This initial paragraph introduces some crucial terms, which I will provide in Sanskrit, since they are given different translations into English. The “absolute space of phenomena” is my translation for dharmadhatu. Dharma in this context means “phenomena.” Dhatu means “domain,” “element,” “space,” or “realm.” “Absolute space” here means the space out of which relative space, time, mind, matter, and all other dualities and all other phenomena emerge. It is the ground of being, the primordial ground. Its relationship with primordial consciousness (jñana) is nondual.
Primordial consciousness, your own rigpa, or pristine awareness, is that out of which all relative states of consciousness emerge and is nondual from the absolute space of phenomena. In that ultimate reality, the minds of all the buddhas—past, present, and future—are all of the same taste in that absolute space of phenomena. They are undifferentiated. This, then, is the ultimate lineage—if indeed we can label something that transcends time and is inconceivable as a “lineage.”
The second of these three Dzogchen lineages is the “symbolic lineage of the vidyadharas.” Vidya is Sanskrit for rigpa, “pristine awareness”; dhara is “one who holds.” So a vidyadhara is literally “one who holds pristine awareness.” A more precise meaning is “one who has gained a conceptually unmediated, nondual realization of rigpa, of buddha nature.” This is a lineage transmitted from vidyadhara to vidyadhara. It is not vidyadhara to ordinary sentient being, nor vidyadhara to buddha, but rather a community of vidyadharas, similar to the classic meaning of sangha, comprised exclusively3 of aryas—those who have gained a nonconceptual, unmediated realization of emptiness. In this case it is a sangha of vidyadharas, and they have a way of communicating, of transmitting Dharma horizontally—not down to us, not up to the buddhas. Their method is symbolic, and as such, it is not verbal in the ordinary sense of the term.
“The symbolic lineage of the vidyadharas is so designated because the symbolic signs of ultimate reality . . .” Here is another crucial term. In Sanskrit, “ultimate reality” is dharmata. Dharma, again, means “phenomena”; ta is like “ness,” making for “dharma-ness,” or “phenomena-ness,” an abstract noun. This refers to the very nature of being dharmas, of being phenomena. Dharmata is a synonym for emptiness, for “thatness,” and for “suchness”: just that—reality itself.
The “symbolic signs,” the symbolic manifestations, the archetypal symbols “of ultimate reality, the treasury of space”—this last term is used interchangeably with ultimate reality, space being of course empty, and a treasury—“spontaneously emerge,” they just appear, like bubbles rising in water, “without reliance upon the stages of spiritual training and practice.” In other words, this is pure discovery. They appear spontaneously. This is not the result of striving diligently along the path of training or practice—a developmental approach. Until we become vidyadharas, we needn’t be too concerned with this. Basically we are being told that vidyadharas have a way of symbolically communicating with each other.
__________
Given request A — Say whether each statement agrees with the passage on Dzogchen terms, answering yes or no and quoting the deciding words: (i) The passage translates dharmadhatu as "absolute space of phenomena." (ii) The vidyadharas transmit Dharma down to ordinary sentient beings. (iii) The symbolic signs of ultimate reality emerge through the stages of spiritual training.
Given request B — Write out the part of the passage on Dzogchen terms that opens with the words containing "This initial paragraph" and closes with "(jñana) is nondual.", substituting "original" for "primordial" wherever it occurs.
Rely only on the passage on Dzogchen terms.

Given data —
__________
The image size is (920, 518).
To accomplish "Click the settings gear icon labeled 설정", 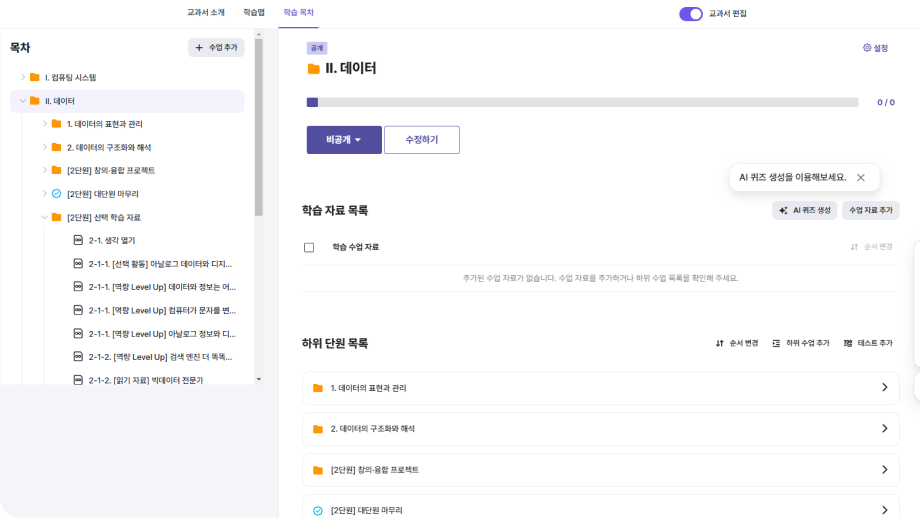I will [875, 48].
__________
Correct response A —
(i) Yes: "The “absolute space of phenomena” is my translation for dharmadhatu."
(ii) No: "not down to us, not up to the buddhas."
(iii) No: "without reliance upon the stages of spiritual training and practice."

Correct response B —
This initial paragraph introduces some crucial terms, which I will provide in Sanskrit, since they are given different translations into English. The “absolute space of phenomena” is my translation for dharmadhatu. Dharma in this context means “phenomena.” Dhatu means “domain,” “element,” “space,” or “realm.” “Absolute space” here means the space out of which relative space, time, mind, matter, and all other dualities and all other phenomena emerge. It is the ground of being, the original ground. Its relationship with original consciousness (jñana) is nondual.